Quoted passage:
■ ■ ■ ■ ■ ■ ■

I'm also more keenly aware that everything around me.. is not mine. Nothing is mine. Not "my" house. Not "my" stuff. At best, I just... rent it for a while. The house was here before I was born and will be here after I am gone. I can paint it. Modify it. But it's no more my house than the hill across the river. Ares lived in this house for a mere blip of its existence. His whole world and experience. Nothing to show for it. Gone. As if he'd never been here. When I go, no one will ever know the best boy in the world lived, ate and snoozed here. How much like that has been lost down the centuries ? Monstrous. There is an impermanence to life. I don't take any comfort in that at all. It disconnects me from the world a little bit more. Makes me experience epic time scales a little more. So small. Nihilism gnawing at my soul.

■ ■ ■ ■ ■ ■ ■

Recorded data:

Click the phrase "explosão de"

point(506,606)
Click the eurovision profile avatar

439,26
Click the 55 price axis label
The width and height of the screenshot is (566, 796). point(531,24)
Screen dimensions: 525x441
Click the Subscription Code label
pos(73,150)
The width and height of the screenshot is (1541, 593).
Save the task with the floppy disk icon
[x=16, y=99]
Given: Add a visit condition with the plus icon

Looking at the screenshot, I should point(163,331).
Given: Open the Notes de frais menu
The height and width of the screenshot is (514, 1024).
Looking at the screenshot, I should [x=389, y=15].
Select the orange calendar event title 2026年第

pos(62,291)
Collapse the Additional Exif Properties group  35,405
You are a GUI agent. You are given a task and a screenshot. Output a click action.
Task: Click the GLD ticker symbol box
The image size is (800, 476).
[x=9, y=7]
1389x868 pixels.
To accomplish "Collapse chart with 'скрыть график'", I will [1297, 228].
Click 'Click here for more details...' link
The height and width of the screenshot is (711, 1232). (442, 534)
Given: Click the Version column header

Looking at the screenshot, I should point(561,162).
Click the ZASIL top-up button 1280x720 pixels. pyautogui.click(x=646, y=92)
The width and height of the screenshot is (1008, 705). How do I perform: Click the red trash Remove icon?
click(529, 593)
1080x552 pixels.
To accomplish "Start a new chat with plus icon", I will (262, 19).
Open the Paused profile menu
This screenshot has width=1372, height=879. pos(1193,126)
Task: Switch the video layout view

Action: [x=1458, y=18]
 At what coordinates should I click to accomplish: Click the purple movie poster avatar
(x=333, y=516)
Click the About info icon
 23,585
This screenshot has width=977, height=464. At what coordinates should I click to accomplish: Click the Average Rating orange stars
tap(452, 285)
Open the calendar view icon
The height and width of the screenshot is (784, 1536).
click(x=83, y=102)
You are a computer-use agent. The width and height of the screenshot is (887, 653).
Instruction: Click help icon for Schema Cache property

■ ■ ■ ■ ■ ■ ■

Task prompt:
Continue the personal reflection on impermanence and the house Ares lived in, picking up right after its last sentence.

Written response:
Hazel's mental state has deteriorated this week. I wont get fully into it. But shes reaching down into rage, and nastiness and edging towards that abusiveness she can exhibit. Challenging. On the surface, she doesn't acknowledge it. It's alway something else. On the news. On twitter. A random on discord. A neighbour. The chiro. Me. Everything is a snarl. So much anger. I'm doing my utmost best not to rise to her, give her space, give her what she needs, but it's not enough. Tricky. She's going home for a few days today. Leaving Poppy here. Which is all round a really good idea I think - serendipitous - she has to go home to clean up her flat for an inspection. The house will gain a little calm in her absence. Hopefully it does her some good too. Not sure. I am slowly detailing patterns of her behaviour. Trying to figure out if anything helps. So far without much luck. Patience required. I did foresee this coming as of Tuesday ish. She was building day on day. I nearly suggested she go home early, but, on balance kept my mouth shut. The last time she was home she had a nasty panicky manic attack for a week and a half. She seems well past that event at the moment. But. The rage is picking up. Hmm. Think she needs serious mental health help - someone very good. She is adept at throwing up distractions to hide herself and picking fights. When she starts suffering like that she reminds me a lot of how my mom used to be. Always snarling. Forever picking fights. Like she revelled in them. Sought them out. Then kicked off. It's made me think about what mental state my mom was in. It also makes dealing with Hazel twice as hard for me. I've seen it before. My family and I had to endure it for decades ( my sister says she *still* gets it at times from her ) and caused a lot of issues. Anyway. There is a bigger psychological picture there. And again I find myself out of my depth in diagnosing it.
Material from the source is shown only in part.